Last week’s big cybersecurity news was that the FBI obtained a court order to force Apple to develop new software that would bypass several iPhone security features so the FBI can attempt to unlock the work phone of one of the San Bernardino shooters. Apple plans to challenge that order. (Full disclosure: I am planning on writing a technologists’ amicus brief on Apple’s side in that challenge.)
The ruling was one of those rare moments where digital security developments grabbed a big share of the public limelight. There were technical explanations, legal explainers, andpolicy pieces. The editorial boards of The New York Times, The Wall Street Journal, andThe Washington Post all weighed in to say they believed the government had overstepped by seeking to force Apple to write new code that would undermine the security of its devices. The House Energy and Commerce investigation subcommittee indicated it wants to jump into the mix, asking Apple CEO Tim Cook and FBI Director James Comey to testify about the challenge.
Meanwhile, the federal government is on a full public relations tear, with Comeydisclaiming a desire to obtain legal precedent for future investigations, and cloaking himself in the PR-friendly goal of ameliorating the sorrow of the San Bernardino shooting victims and their families. Meanwhile, the DOJ wags its finger at Apple for being motivated by business interests. The government is waging this battle for the moral high ground despite last week’s leak of a confidential National Security Council “decision memo” setting out a broader Obama administration initiative to handle the so-called “Going Dark” problem by finding new encryption workarounds and identifying laws that agencies might want to change.
This story and its subsequent developments (including the government’s motion to compel and the updated briefing schedule) has been everywhere since the story broke last Tuesday. The story will continue to unfold, and as it does so, here are some things to think about.
We live in a software-defined world. In 2000, Lawrence Lessig wrote that Code is Law — the software and hardware that comprise cyberspace are powerful regulators that can either protect or threaten liberty. A few years ago, Mark Andreessen wrote that software was eating the world, pointing to a trend that is hockey sticking today. Software is redefining everything, even national defense. But, software is written by humans. Increasingly, our reality will obey the rules encoded in software, not of Newtonian physics. Software defines what we can do and what can be done to us. It protects our privacy and ensures security, or not. Software design can be liberty-friendly or tyranny-friendly.

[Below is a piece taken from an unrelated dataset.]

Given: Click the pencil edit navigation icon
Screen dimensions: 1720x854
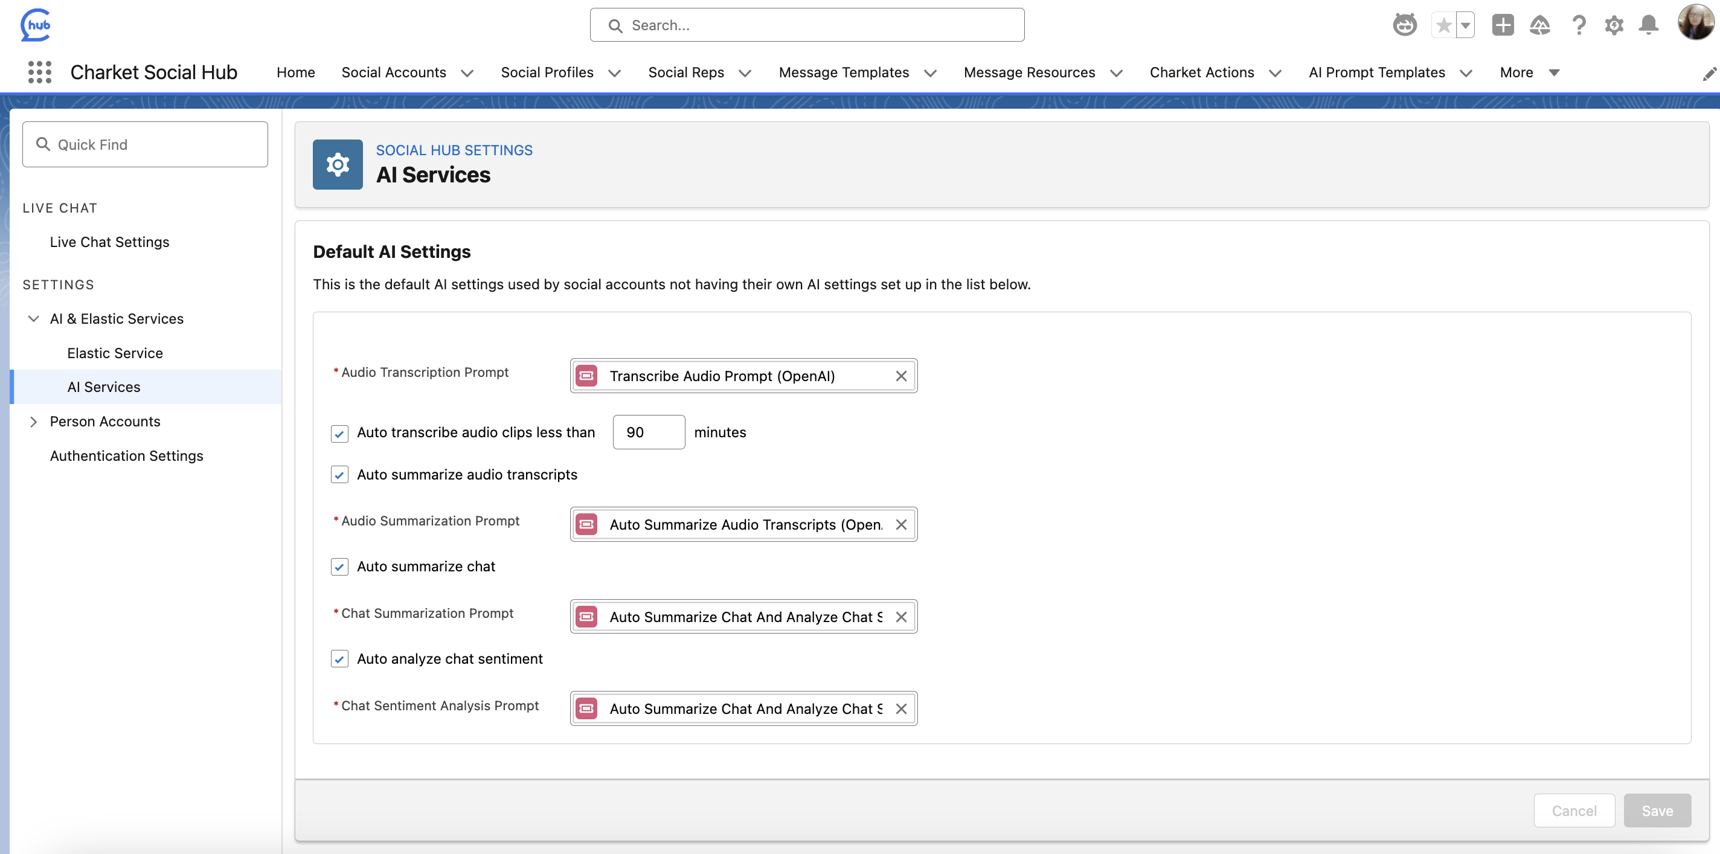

This battle is over who gets to control software, and thus the basic rules of the world we live in. Who will write the proverbial laws of physics in the digital world? Is it the FBI and DOJ? Is it the US Congress? Is it private industry? Or is it going to be individuals around the world making choices that will empower us to protect ourselves — for better or for worse?
Some news outlets have returned to the familiar but tired and inaccurate trope of privacy versus security. This isn’t a privacy versus security case. The FBI has a search warrant that honors and overcomes the San Bernardino shooter’s privacy interests in the phone. (Of course, there won’t be a warrant in all or even most of the cases where governments demand forensic workarounds for phone security. In the US ,warrants are endangered — for international communications, intelligence investigations, border crossings, and more. Outside the US, we can’t count on even democracies to have judicial review or probable cause requirements, or human rights-respecting laws.)